## [WHAT IS NEEDED]
In all the items below, switch each "Ronstan" to "Harken" and leave everything else unchanged.

## [INPUT FOR THIS TASK]
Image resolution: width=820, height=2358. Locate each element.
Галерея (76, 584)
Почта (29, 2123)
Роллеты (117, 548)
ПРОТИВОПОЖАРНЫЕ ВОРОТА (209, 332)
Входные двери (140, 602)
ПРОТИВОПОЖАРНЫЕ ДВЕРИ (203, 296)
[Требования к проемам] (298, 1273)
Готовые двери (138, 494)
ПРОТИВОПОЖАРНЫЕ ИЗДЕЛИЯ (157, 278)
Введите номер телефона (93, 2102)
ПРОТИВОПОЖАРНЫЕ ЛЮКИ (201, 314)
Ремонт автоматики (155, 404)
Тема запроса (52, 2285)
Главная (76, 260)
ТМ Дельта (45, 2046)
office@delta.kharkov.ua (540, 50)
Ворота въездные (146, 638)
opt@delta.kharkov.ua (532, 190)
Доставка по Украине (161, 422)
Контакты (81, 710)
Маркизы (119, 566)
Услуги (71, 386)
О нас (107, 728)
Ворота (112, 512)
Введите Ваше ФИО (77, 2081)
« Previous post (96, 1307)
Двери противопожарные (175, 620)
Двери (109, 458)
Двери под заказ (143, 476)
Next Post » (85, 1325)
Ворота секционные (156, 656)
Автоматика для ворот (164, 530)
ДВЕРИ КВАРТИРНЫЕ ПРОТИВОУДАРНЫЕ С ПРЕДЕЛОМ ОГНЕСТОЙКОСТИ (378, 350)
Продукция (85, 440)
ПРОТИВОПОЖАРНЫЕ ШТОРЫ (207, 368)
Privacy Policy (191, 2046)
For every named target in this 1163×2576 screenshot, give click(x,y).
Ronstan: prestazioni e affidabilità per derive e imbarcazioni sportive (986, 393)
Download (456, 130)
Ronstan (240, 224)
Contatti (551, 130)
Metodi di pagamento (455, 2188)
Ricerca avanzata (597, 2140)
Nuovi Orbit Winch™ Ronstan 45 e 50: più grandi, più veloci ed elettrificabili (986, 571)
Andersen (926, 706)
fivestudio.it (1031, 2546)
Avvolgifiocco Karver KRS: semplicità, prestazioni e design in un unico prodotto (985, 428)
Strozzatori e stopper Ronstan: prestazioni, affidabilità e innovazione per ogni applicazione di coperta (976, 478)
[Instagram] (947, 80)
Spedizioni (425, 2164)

## [PROBLEM SOLUTION]
Image resolution: width=820, height=2358. Locate each element.
Галерея (76, 584)
Почта (29, 2123)
Роллеты (117, 548)
ПРОТИВОПОЖАРНЫЕ ВОРОТА (209, 332)
Входные двери (140, 602)
ПРОТИВОПОЖАРНЫЕ ДВЕРИ (203, 296)
[Требования к проемам] (298, 1273)
Готовые двери (138, 494)
ПРОТИВОПОЖАРНЫЕ ИЗДЕЛИЯ (157, 278)
Введите номер телефона (93, 2102)
ПРОТИВОПОЖАРНЫЕ ЛЮКИ (201, 314)
Ремонт автоматики (155, 404)
Тема запроса (52, 2285)
Главная (76, 260)
ТМ Дельта (45, 2046)
office@delta.kharkov.ua (540, 50)
Ворота въездные (146, 638)
opt@delta.kharkov.ua (532, 190)
Доставка по Украине (161, 422)
Контакты (81, 710)
Маркизы (119, 566)
Услуги (71, 386)
О нас (107, 728)
Ворота (112, 512)
Введите Ваше ФИО (77, 2081)
« Previous post (96, 1307)
Двери противопожарные (175, 620)
Двери (109, 458)
Двери под заказ (143, 476)
Next Post » (85, 1325)
Ворота секционные (156, 656)
Автоматика для ворот (164, 530)
ДВЕРИ КВАРТИРНЫЕ ПРОТИВОУДАРНЫЕ С ПРЕДЕЛОМ ОГНЕСТОЙКОСТИ (378, 350)
Продукция (85, 440)
ПРОТИВОПОЖАРНЫЕ ШТОРЫ (207, 368)
Privacy Policy (191, 2046)
For every named target in this 1163×2576 screenshot, give click(x,y).
Harken: prestazioni e affidabilità per derive e imbarcazioni sportive (986, 393)
Download (456, 130)
Harken (240, 224)
Contatti (551, 130)
Metodi di pagamento (455, 2188)
Ricerca avanzata (597, 2140)
Nuovi Orbit Winch™ Harken 45 e 50: più grandi, più veloci ed elettrificabili (986, 571)
Andersen (926, 706)
fivestudio.it (1031, 2546)
Avvolgifiocco Karver KRS: semplicità, prestazioni e design in un unico prodotto (985, 428)
Strozzatori e stopper Harken: prestazioni, affidabilità e innovazione per ogni applicazione di coperta (976, 478)
[Instagram] (947, 80)
Spedizioni (425, 2164)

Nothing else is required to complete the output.